While I frown at this development, I make haste to recall my incessant calls on the political leaders of the region to think out of the box in order to give the youths good democratic governance and deserving dividends of democracy, as well as, avoiding the use of brutal force in solving agitations for freedom and self determination or any peaceful protest at all.

I have continued to champion a new generation of political leadership in the region that would be people oriented, devoid of self-centeredness, selfishness and crab mentality in governing and leading the people politically. Unfortunately, the chicken has come home to roost. Things have fallen apart, and the centre holds no more. How should we contain and reverse this impending catastrophe?

It’s time for all the political actors, including the religious and traditional leaders in the region to unite to find a common ground to stop this malfeasance from permeating further because the youths are angry and the men are hungry. The girls are in want, no jobs and living conditions deteriorate every minute.

The government and supporters of its impunities and high-handedness are complicit in all of this:
– When they christened IPOB, unarmed crusaders of freedom as terrorists, and the region’s political elites clapped and whined.
– When they massacred in cold blood, innocent unarmed IPOB members at Afara Ukwu Umuahia, and they laughed over it at the conference halls.
– When they offloaded and rolled innocent Igbo youths inside muddy waters and forced them to drink the dirty water, yet no one saw any wrong.
– When they invited the military to bomb Orlu and claimed responsibilities, yet no one was reprimanded.
– When they clamped them down rather than roundtable discussions and negotiations.
– When they thought that brutal force was required to suppress peaceful agitations.
– When all prolonged calls for true federalism fell on deaf ears.
– When clamping into prisons, the innocent young men and women on trumped up charges became the order of the day at various States of the federation.
– When the young and the aged were massacred at Obigbo, and hundreds were arrested and clamped into prisons and the region’s political leaders went on felicitation and congratulatory dance.
– When people lamented injustices and lopsidedness in appointments and distribution of common patrimony, with no attention given.

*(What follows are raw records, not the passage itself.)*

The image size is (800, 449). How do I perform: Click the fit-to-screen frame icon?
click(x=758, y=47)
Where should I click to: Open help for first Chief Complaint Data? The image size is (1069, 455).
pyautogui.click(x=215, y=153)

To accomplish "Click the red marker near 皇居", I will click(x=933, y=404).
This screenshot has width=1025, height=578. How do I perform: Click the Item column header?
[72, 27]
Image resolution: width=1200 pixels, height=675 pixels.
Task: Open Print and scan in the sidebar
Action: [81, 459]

I maintain that this government and some supporters of its impunities are the enablers of what’s happening and what will happen in future in the region. I pray and wish that it’s arrested now before it blows wild, out of proportion, because the men are not laughing. If they can successfully touch the Owerri Correctional Centre and Police Headquarters unchallenged, it then means that, Agwo nu na akrika.

Let me remind us that this may be only just a sign. If nothing is quickly done in a positive direction, it may be worse than this.

Something reasonable must be done now. The government must change tactics and any tactics other than negotiations may be counterproductive.

Except anyone is grossly inflated in destroying Ala-Igbo, the reasonable thing to do now is to call for a truce via a high powered roundtable negotiation. Let the Governors hasten up in bringing the federal government to commence the negotiation with IPOB and all other aggrieved parties in the region, as they negotiated with herdsmen, bandits and Boko Haram in the North, Niger Delta militants in the South-South or OPC in the South-West.

Deprescribing IPOB as a terrorist organization should be topmost in the negotiation agenda. Immediate release of the prisoners of conscience from their various jails and extending amnesty to them should be another.

I make this appeal passionately because this pregnant rain may fall on all and sundry if nothing is urgently done to stop it. Bring in the rainmakers now! Brutal force can’t solve it as it’s not known to have solved matters of this nature in the past.

It’s highly irresponsible leadership to blame a particular group of people when investigations have not proved that. Let the counter accusations and blame games stop forthwith and let Ako-na-Uche take the driver’s seat! Igbo, tetanu na ura!